For generations, we the people of the United States have had the privilege of living with freedom, liberty, and justice for all. Thousands of service men and women — like Bob Pinegar — have earned their freedom through military service to America. I and others, because of their service, have inherited this freedom; these same soldiers have defended our rights at home and abroad.
Our Constitution guarantees our freedom and the men and women fight to ensure it is sustained. America is internationally known for freedom and liberty. It’s the freedom stated in our Bill of Rights, which contain many of America’s most valued freedoms. These first 10 amendments of the Constitution guarantee essential rights and civil liberties such as the freedom of speech, the right to bear arms, and the right to a fair trial, as well as protecting the role of the states in American government.
Abraham Lincoln was adamant in his closing remarks in the Gettysburg Address when he said, “Because of the devotion of the men who gave their lives for our country they must not die in vain. For they sacrificed their lives that this nation, under God, shall have a new birth of freedom — and that government of the people, by the people, and for the people shall not perish from the earth.” Greater love hath no one than this, that he lay down his life for his friends.
Bob Pinegar, a Vietnam Veteran, served from 1968-1970. Bob shared, “It was a job we had to do so Americans could have an easier life living with freedom. Our job was to stop the fighting that was going on over there so it wouldn’t advance to the United States. I was one of the luckier ones who got out alive. If it weren’t for those who served in the military and even law enforcement, we wouldn’t have the freedom we have to do what we want.”
Bob was 22 when he was drafted into the Army. He said he knew his name was on the list and someday he’d go in. Bob paused for a brief moment and then shared, “When we came back home in the early ‘70’s, we were not welcomed. People were against all of us because they didn’t understand why we were there. You can’t really understand the sacrifice unless you’ve been.”
Thankfully in our local community we recognize and respect our veterans and men/women in uniform. Bob recently went on an Honor Flight with 80 other veterans. The Honor Flight of the Ozarks takes a day trip to Washington D.C. allowing veterans to visit the memorials, monuments, and Arlington National Cemetery. It pays our respect to these men and women who know firsthand what sacrifice means.
Bob stood in front of the Memorial Wall reading about sacrifice. Bob showed me the picture he took, with his reflection on the wall, and said, “Read this.”

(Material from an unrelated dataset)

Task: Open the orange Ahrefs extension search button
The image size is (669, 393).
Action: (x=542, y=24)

An inscription from Sergeant Carl Goldman who was killed in action wrote this to his parents, “…am going on a raid this afternoon … there is a possibility I won’t return… do not worry about me as everyone has to leave this earth one way or another, and this is the way I have selected. If after this terrible war is over, the world emerges a saner place … pogroms and persecutions halted, then, I’m glad I gave my efforts with thousands of others for such a cause.”
Another inscription of sacrifice, “Tell them that we gave our todays for their tomorrows.”

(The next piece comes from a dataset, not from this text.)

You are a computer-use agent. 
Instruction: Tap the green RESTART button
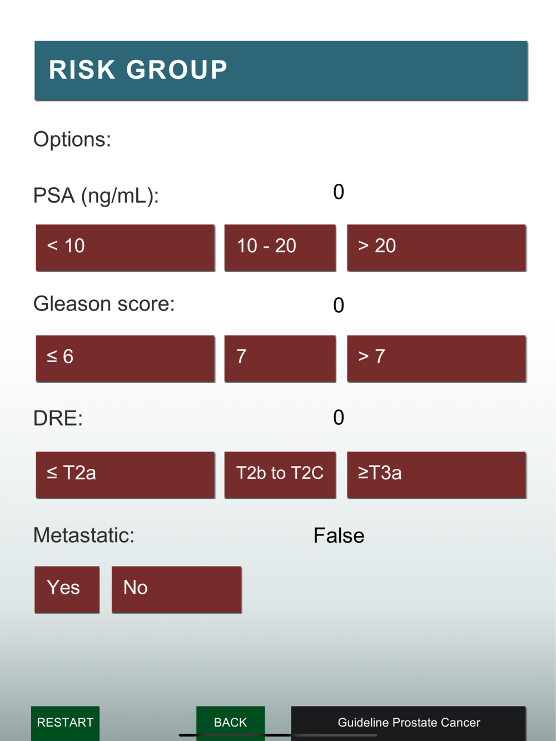(x=65, y=723)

As I finished reading, Bob said, “That’s how it is. We sacrificed so there could be freedom. A lot happened over there you put in the back of your mind. It wasn’t so much of what we were doing but what we had to do.”
On the Honor Flight home, mail call was held as all veterans on the flight received cards and letters from family, grandchildren, friends, and even individuals they didn’t know yet were thankful for their service.
Bob said many of the veterans wept as they read the cards.
A close friend of Bob’s quoted in a letter, “Many Vets came home and were looked down on when they had served their country with Honor and Bravery and were not even welcomed home. You are an example of that Honor and Bravery.”
Another individual who didn’t know Bob but wanted to write said, “I was young when you were serving our country so far away in Vietnam; I had no knowledge of the issues our servicemen were facing, either ‘in country’ or when they came back home. But I’m not young anymore, and I know that you and your comrades in arms were not treated with the gratitude and respect you deserved when you came back. For that, I apologize on behalf of those who treated you wrong.”
Bob and millions of others have fought for our freedom along with those today who continue to defend our freedom. As citizens of the United States, it is our responsibility to provide an understanding to present and future generations the value of freedom and liberty.
Freedom starts at the dinner table by educating your children and sharing the foundational principles of America. It begins with conversations about our founding fathers and how our nation was established as one under God and we were created by and in the image of God, as a boy or a girl. It begins with teaching them what bravery looks like, about our veterans and men/women in uniform.
After the Civil War, Memorial Day was established to recognize those who lost their lives fighting for our freedom. Each year at 3:00 p.m., people are asked to pause and have a moment of silence, remembering our military and the men and women who gave their lives then and those who today stand in uniform.
I’m asking you to take this time to not only pause, but to pray for protection over our nation, the military men and women and their families, plus a blessing over the veterans and their families.
Together we can make a difference. Together we can begin new rhetoric and initiatives that strengthen our liberties and freedom. Freedom begins today.
“I pledge allegiance to the flag of the United States of America, and to the republic for which it stands, one nation under God, indivisible, with liberty and justice for all.”